GIVEN REQUEST A -> According to the commentary on Spain's young workers, what proportion of new job contracts in Spain are temporary?
=== PAGE TEXT ===
But Fabra, the proud daughter of a jailed former big shot of the governing People's Party, refused to yield. She offered no public apology, instead dispatching a handwritten letter to the head of the chamber in which she lamented her "inappropriate" choice of words.

 

Now, two years on, Fabra's inappropriate choice of words have taken on a chillingly prophetic edge. Granted, there can be no telling whether the target of her wrath was really the unemployed; or whether it was, as she claims, the main opposition party, the PSOE.

 

Either way, she got what she wanted: the PSOE is, to her use her term, f**ked, as voters flee its sinking ship; and so, too, are Spain's unemployed - all 4.4 million of them, 40% of whom now have no "official" source of income.

 

 

 

 

Bullshit Jobs and Eternal Internships

 

Also f**ked are growing ranks of Spanish workers, in particular the youngest.

 

Ultimately, it is they who have borne the brunt of the economic fallout from Spain's real estate crash and the Troika-imposed internal devaluation that followed in its wake. In newly reformed Spain, it is they who must eke out a precarious existence on the margins and the meager scraps provided by bullshit temporary jobs and eternal internships.

 

And it is they who will have to pay off the government's debt (ha!) as well as support their parents and grandparents through their retirements (ha!).

 

Exactly how they are supposed to do this is anyone's guess, especially given their current financial malaise. If lucky, they might one day earn the minimum wage; many will earn less.

 

As for job security, there is none: nine out of ten new job contracts are temporary and in most professional sectors the proportion of temporary contracts is already double the EU average.

 

What's more, over 40% of young Spanish workers are over qualified for the jobs they hold, while eight out of ten millenials (that is, those aged between 16 and 30) continue to live with their parents. As for the lucky, brave few who strike out on their own, most of them must cough up more than half of their income on rent, even for shared accommodation.

 

This is just a little taste of the grim reality facing Spain's lost and betrayed generation.

 

But it's not the only reality vying for attention; there is also the government's version of events.

 

 

 

 

Lies, Damned Lies and Government Statistics

 

In the government's alternate reality, things could not be rosier.

"We are on solid ground," Rajoy recently said. "The recovery is here for good."

What he failed to mention was the main reason for this supposed improvement:

namely that more and more Spaniards are falling into bad old habits.

Egged on by the government and media, they are once again buying lots of foreign-manufactured goods they probably don't need with money they don't have.

 

That's right: thanks to a relentless feel-good campaign, internal consumer demand is once again soaring in Spain, just as the country's exports tumble. In four short words: not a good sign.

 

But don't worry about that, the government tells the public reassuringly. It'll sort itself out. [I'm liberally paraphrasing here.] Instead, dear voters, come and feast your eyes on the latest unemployment data and graphs (that some friends, ahem, just produced for us). Notice how they go up and down in all the right places.
=== EXERCISE INPUT ===
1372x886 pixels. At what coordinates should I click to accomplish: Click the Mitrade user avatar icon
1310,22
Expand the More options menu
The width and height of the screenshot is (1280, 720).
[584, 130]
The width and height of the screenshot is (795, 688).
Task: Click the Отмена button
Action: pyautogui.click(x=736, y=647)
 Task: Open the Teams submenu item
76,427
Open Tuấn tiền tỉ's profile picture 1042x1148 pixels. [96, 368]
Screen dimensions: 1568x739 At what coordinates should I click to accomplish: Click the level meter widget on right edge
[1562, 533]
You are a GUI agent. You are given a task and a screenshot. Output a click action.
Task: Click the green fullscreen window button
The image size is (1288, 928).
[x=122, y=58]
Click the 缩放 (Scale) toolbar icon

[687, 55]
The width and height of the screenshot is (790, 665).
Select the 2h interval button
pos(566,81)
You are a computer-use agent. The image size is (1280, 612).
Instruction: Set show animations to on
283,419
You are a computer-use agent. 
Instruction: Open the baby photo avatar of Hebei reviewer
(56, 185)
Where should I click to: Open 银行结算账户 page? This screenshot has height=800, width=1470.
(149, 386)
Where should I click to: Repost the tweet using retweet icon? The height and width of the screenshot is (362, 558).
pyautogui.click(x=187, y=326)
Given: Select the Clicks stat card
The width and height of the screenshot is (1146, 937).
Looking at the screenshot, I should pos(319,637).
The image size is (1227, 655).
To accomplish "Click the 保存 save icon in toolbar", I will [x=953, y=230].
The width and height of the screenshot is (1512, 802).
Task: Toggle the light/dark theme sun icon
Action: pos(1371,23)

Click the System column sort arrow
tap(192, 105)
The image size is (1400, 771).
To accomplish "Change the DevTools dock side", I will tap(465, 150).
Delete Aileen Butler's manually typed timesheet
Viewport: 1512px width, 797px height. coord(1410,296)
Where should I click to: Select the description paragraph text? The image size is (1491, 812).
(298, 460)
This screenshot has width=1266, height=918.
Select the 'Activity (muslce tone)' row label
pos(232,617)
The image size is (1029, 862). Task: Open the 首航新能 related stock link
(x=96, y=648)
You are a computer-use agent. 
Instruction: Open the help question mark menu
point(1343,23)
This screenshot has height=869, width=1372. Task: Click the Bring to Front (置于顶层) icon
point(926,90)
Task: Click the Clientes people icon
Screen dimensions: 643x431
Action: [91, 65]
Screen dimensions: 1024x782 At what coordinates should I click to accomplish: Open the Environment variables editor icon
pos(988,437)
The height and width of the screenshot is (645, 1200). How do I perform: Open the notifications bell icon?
===
GIVEN REQUEST B -> Render the lines of the entries as a numbered list with blank lines omitted, beginning with the line containing "Where should I click to: Repost" and continuing through the line containing "Action: [91, 65]".

EXERCISE RESPONSE A -> Nine out of ten.

EXERCISE RESPONSE B ->
1. Where should I click to: Repost the tweet using retweet icon? The height and width of the screenshot is (362, 558).
2. pyautogui.click(x=187, y=326)
3. Given: Select the Clicks stat card
4. The width and height of the screenshot is (1146, 937).
5. Looking at the screenshot, I should pos(319,637).
6. The image size is (1227, 655).
7. To accomplish "Click the 保存 save icon in toolbar", I will [x=953, y=230].
8. The width and height of the screenshot is (1512, 802).
9. Task: Toggle the light/dark theme sun icon
10. Action: pos(1371,23)
11. Click the System column sort arrow
12. tap(192, 105)
13. The image size is (1400, 771).
14. To accomplish "Change the DevTools dock side", I will tap(465, 150).
15. Delete Aileen Butler's manually typed timesheet
16. Viewport: 1512px width, 797px height. coord(1410,296)
17. Where should I click to: Select the description paragraph text? The image size is (1491, 812).
18. (298, 460)
19. This screenshot has width=1266, height=918.
20. Select the 'Activity (muslce tone)' row label
21. pos(232,617)
22. The image size is (1029, 862). Task: Open the 首航新能 related stock link
23. (x=96, y=648)
24. You are a computer-use agent. 
25. Instruction: Open the help question mark menu
26. point(1343,23)
27. This screenshot has height=869, width=1372. Task: Click the Bring to Front (置于顶层) icon
28. point(926,90)
29. Task: Click the Clientes people icon
30. Screen dimensions: 643x431
31. Action: [91, 65]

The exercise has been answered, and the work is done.